A história do sniper Chris Kyle é a perfeita história do patriota. Ele foi criado por uma família conservadora do Texas, dessas em que o pai leva o filho para caçar, diz que o mundo é formado por ovelhas, lobos e cães pastores, leva a família para a igreja todo domingo e usa a violência para educar. Aí o garoto cresce e sente a necessidade de proteger o seu país, as pessoas, e se junta ao exército. O resto é o que normalmente aconteceu com as pessoas que foram até a guerra no Iraque, traumas de guerra, feridas psicológicas profundas e mudanças de comportamento que afetam a família envolvida.
Não há real novidade em Sniper Americano. A direção de Clint não traz nada de diferente do que já vimos em diversos outros filmes de guerra, como os recentes Guerra ao Terror e A Hora Mais Escura. Vemos aqueles velhos clichés envolvendo a bandeira americana ou os rituais americanos de guerra. Temos os momentos nos quais vemos o protagonista como herói e superior perante todos, as cenas que mostram os traumas pós-guerra… e nada disso realmente traz algo diferente, durante boa parte do filme nós ficamos com a impressão de que estamos tendo um déjà vu, e quando há alguma mudança, ela enaltece ideias muitas vezes retrógradas, decorrentes da história patriótica cega que molda a história de Kyle e a mão pesada de Clint.
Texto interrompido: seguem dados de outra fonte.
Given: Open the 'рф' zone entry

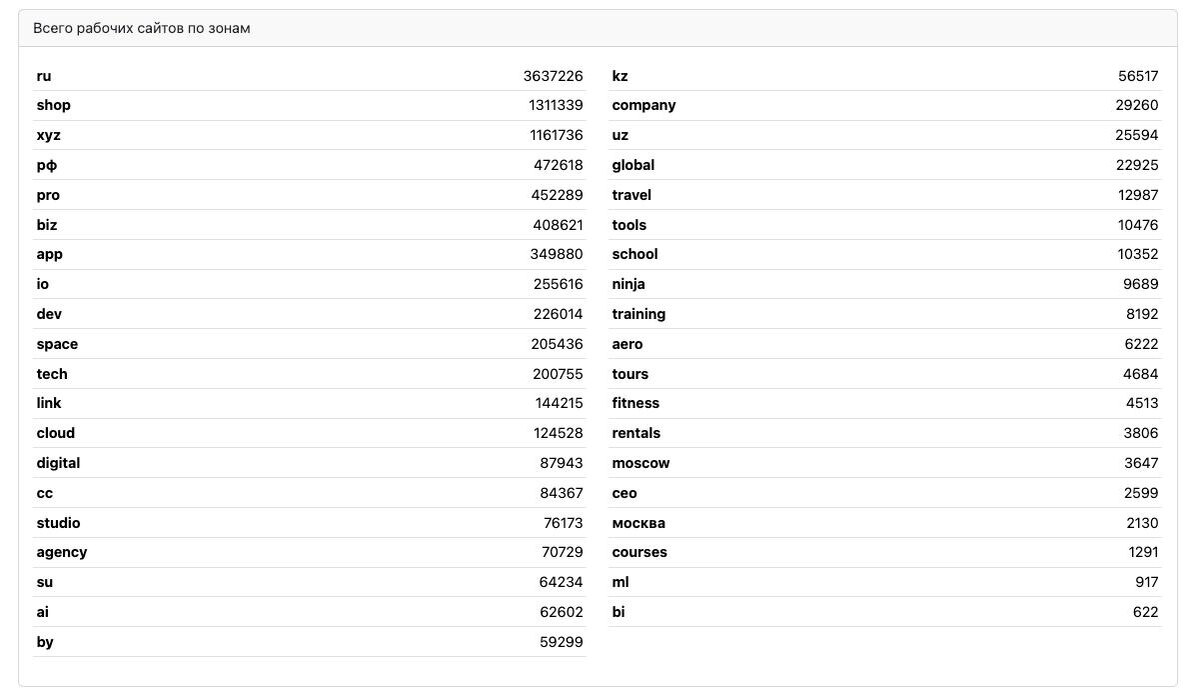Looking at the screenshot, I should [x=47, y=165].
Alguns momentos conseguem se destacar, contudo, especialmente pela atuação de Bradley Cooper. Vemos a tensão clara no rosto do ator em determinados momentos. Fica claro que há uma tensão e falta de vontade em realizar o seu trabalho, principalmente em cenas mais pesadas. O próprio ator falou que não conseguiu filmar algumas cenas nas quais tinha que mirar em civis, por conta da sensação que isso lhe trazia.
Sniper Americano é o filme de maior sucesso de Clint Eastwood porque ele é feito para o público americano. É feito para o republicano, uma verdadeira carta de amor ao que foi feito pelos EUA no Iraque, colocando o país no pedestal mais alto. Um filme para o público se sentir bem, sentir que eles tiveram inúmeros heróis ali e que a guerra vale a pena, tudo para proteger o seu país. E não será o último filme que veremos assim. Sempre há uma nova guerra para eles, e sempre haverá uma nova história a ser enaltecida.